By Claudia Cowan, ,
Published January 11, 2017
Supporters of California's proposed Imitation Firearms Safety Act say that painting all pellet, Airsoft and BB guns with bright colors will help save lives by reducing confusion among law enforcement officers in heat-of-the-moment situations.
The measure stems in large part from a fatal shooting in Santa Rosa, Calif., last fall. A veteran deputy with the Sonoma County Sheriff's department shot 13-year-old Andy Lopez after spotting him walking on the street with what turned out to be a fake AK-style gun that looked real to officers.
"Often times what happens is police officers confuse it for the real thing and a tragedy happens, like young Andy Lopez who was shot and killed," said State Sen. Kevin De León, who authored the measure.
The shooting sparked numerous protests and Lopez's parents have filed a federal civil rights lawsuit, accusing the officer of using excessive force.
At a press conference, Sonoma County Sheriff’s Office deputies showed how closely Lopez's replica resembled a real assault rifle, and details about the investigation revealed the deputy feared for his life after Lopez turned and allegedly raised the gun in his direction.
De León said legislation requiring toy gun makers to use bright colors would help prevent such tragedies.
"Orange, green, yellow — whatever that color may be,” he said. “So we can give law enforcement [officers], who have to make a split-second decision, within a nanosecond, ‘Is this the real thing or is this a fake?’"
But many in law enforcement see the issue differently.
"We don't have the luxury of making a decision in a split second, of whether or not this is a real gun, and it doesn't matter what color it is," said Gary Delagnes, a retired San Francisco police officer and now a consultant for the union.
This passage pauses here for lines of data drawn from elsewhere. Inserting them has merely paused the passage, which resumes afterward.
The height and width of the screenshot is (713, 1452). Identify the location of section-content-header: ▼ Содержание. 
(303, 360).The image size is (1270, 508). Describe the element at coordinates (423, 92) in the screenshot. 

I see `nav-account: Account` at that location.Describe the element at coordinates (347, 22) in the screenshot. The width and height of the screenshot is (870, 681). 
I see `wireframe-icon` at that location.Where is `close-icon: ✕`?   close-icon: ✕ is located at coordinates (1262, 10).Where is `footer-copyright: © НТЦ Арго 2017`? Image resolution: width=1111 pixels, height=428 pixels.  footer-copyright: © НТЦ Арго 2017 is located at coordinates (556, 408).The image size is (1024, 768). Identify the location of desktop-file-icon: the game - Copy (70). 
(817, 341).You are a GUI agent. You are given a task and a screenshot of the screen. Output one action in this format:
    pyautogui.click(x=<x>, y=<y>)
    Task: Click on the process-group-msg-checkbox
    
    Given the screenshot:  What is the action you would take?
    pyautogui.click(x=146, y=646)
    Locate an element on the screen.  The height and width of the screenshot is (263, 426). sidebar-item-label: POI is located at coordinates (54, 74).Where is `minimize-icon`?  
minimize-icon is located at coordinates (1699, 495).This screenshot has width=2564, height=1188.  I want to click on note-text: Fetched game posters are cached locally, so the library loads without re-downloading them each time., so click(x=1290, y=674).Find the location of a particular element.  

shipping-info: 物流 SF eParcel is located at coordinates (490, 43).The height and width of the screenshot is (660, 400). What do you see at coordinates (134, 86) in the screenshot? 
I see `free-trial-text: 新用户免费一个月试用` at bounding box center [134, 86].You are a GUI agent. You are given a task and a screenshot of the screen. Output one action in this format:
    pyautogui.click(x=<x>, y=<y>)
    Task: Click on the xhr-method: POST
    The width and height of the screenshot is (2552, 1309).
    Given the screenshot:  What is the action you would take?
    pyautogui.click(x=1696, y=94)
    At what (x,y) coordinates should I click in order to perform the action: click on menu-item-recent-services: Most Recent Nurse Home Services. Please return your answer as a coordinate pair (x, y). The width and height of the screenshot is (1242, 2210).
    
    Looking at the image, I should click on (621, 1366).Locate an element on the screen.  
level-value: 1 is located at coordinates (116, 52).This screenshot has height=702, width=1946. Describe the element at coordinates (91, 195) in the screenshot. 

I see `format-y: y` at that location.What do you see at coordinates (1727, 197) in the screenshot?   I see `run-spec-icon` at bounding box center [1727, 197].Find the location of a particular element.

Critics point out that guns that fire real ammunition are available in a rainbow of colors too, and that criminals will just paint their weapons in the hope that officers will hesitate long enough for them to escape — or to get a shot off first.
Delagnes said the real issue is having such realistic-looking weapons widely available to children.
"For God sakes, don't be walking down the streets. I mean, 13-years old, you should know by now," said the veteran retired officer. "God rest his soul, but some of the blame would have to lie, in my opinion, with the parents."
The Imitation Firearms Safety Act recently sailed out of the California Senate, and now it heads to the Assembly. It's De León's second attempt to get toy guns painted a bright color. His original measure was introduced in 2011, after a police shooting in Los Angeles left a 13-year-old who had a replica weapon paralyzed.
That bill failed to pass out of the California State Assembly.